Cassidy and many other lesser known outlaws rode a historic path called "The Outlaw Trail," which stretched from Canada to Mexico. The informal trail strung together existing stagecoach roads, emigrant trails, and cattle drive paths connecting safe towns and natural hideouts essential to keeping the law at bay. Some in Western communities were sympathetic toward the outlaws. Many, like Cassidy, were seen as Robin Hoods, fighting for common people who were under siege by economic forces, corporate encroachment, and other changes occurring in the Old West.
This new exhibit details the history, folklore, and geography behind some of Wyoming's outlaw towns and hideouts-chief among them the Hole in the Wall and Red Desert. Also highlighted are the deeds of the robbers, lawmen, and ordinary folk who rode those dusty trails during the late 1800s and early 1900s. Featuring guns, handcuffs, chaps, and various other accoutrements of both outlaws and the lawmen that pursued them along Wyoming's Outlaw Trail, this exhibit is sure to thrill the many outlaw aficionados who live in and visit Wyoming.
The exhibit is at the Dubois Museum from February 19 to March 15. It will be at the Riverton Museum mid-March thru mid-April and at the Pioneer Museum in Lander in the Western Gallery mid-April thru mid-May.
Wyoming's Outlaw Trail traveling exhibit was produced by the Sweetwater County Historical Museum, with partial funding from the Wyoming Humanities Council a 501(c)3. Financial Support for fieldwork and archival research was provided by the University of Wyoming's American Heritage Center, the Wild West History Association, and the Wyoming State Historical Society.

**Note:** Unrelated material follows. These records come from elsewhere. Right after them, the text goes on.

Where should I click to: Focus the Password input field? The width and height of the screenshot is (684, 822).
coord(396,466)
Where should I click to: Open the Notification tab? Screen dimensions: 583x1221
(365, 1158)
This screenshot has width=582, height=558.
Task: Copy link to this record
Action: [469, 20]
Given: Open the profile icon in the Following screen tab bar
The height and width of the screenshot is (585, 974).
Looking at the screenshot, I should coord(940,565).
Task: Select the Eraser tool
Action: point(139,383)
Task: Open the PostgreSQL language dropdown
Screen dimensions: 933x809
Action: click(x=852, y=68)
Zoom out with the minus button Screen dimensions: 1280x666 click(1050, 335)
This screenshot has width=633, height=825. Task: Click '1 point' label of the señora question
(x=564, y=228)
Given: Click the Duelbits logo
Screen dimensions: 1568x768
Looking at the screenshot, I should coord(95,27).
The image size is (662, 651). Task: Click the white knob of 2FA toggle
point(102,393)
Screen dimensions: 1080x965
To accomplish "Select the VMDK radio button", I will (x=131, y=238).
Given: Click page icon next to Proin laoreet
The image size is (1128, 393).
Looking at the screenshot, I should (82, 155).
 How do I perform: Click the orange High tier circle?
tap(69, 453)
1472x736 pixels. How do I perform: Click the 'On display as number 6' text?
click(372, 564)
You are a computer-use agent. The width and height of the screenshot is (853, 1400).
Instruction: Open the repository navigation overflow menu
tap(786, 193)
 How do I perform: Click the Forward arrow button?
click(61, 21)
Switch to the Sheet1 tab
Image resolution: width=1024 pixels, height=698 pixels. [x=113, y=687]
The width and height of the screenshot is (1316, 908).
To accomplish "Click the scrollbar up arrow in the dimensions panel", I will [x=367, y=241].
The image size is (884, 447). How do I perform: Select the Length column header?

Exhibits Coordinator Dave Mead, of the Sweetwater County Historical Museum in Green River worked with "Wyoming's Outlaw Trail" author Mac Blewer, geographer and historian, to develop the exhibit focused on some of Wyoming and Sweetwater County's most dastardly historic characters. A wide-ranging selection of images provides a photographic overview, outlining the last days of the "horseback outlaw"-an era once violent, turbulent, and heroic that captures our imagination today. Blewer's book "Wyoming's Outlaw Trail" will be for sale at all three museums during the exhibit.